What you have to do
Reproduce word for word everything in the data below, from the line that contains "Undo the last action" down to the line that contains "The width and", both of those lines included.

Records provided
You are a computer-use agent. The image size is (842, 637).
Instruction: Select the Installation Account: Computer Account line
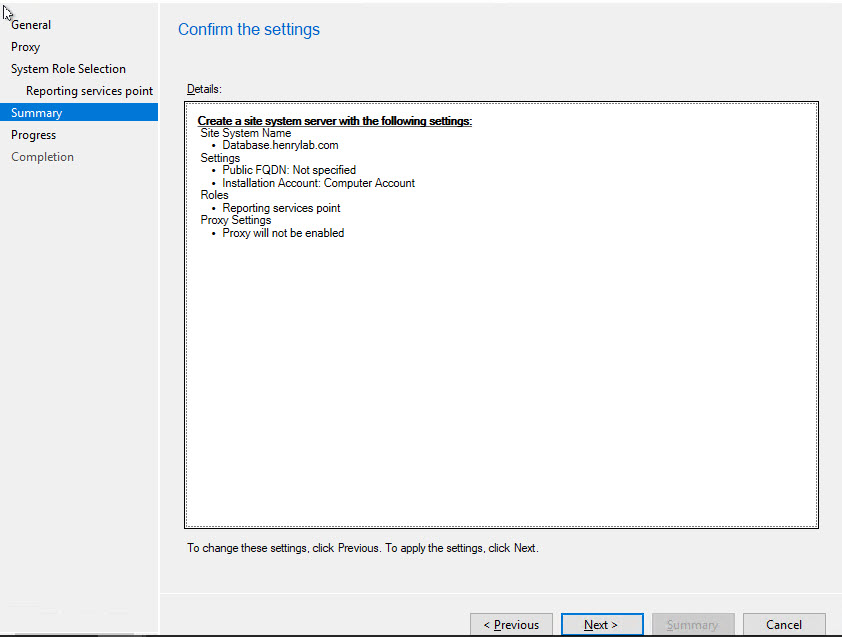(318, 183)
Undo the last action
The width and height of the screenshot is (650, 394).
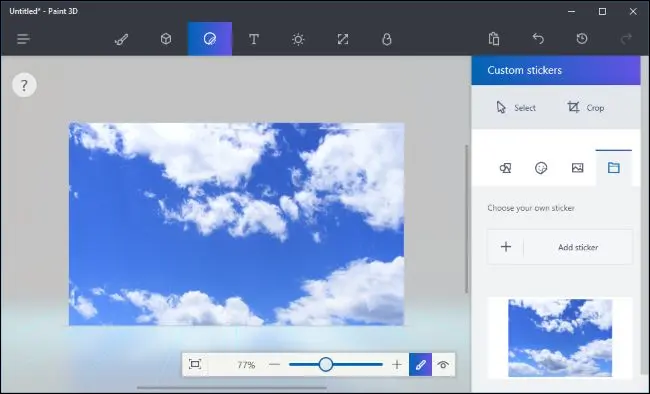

==

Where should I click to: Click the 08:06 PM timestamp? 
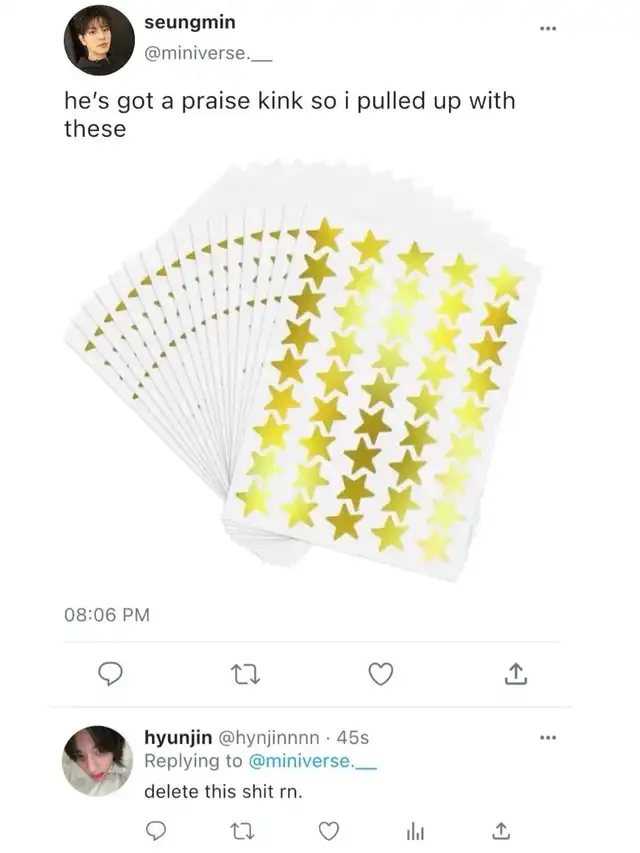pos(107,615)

Written response
Undo the last action
The width and height of the screenshot is (650, 394).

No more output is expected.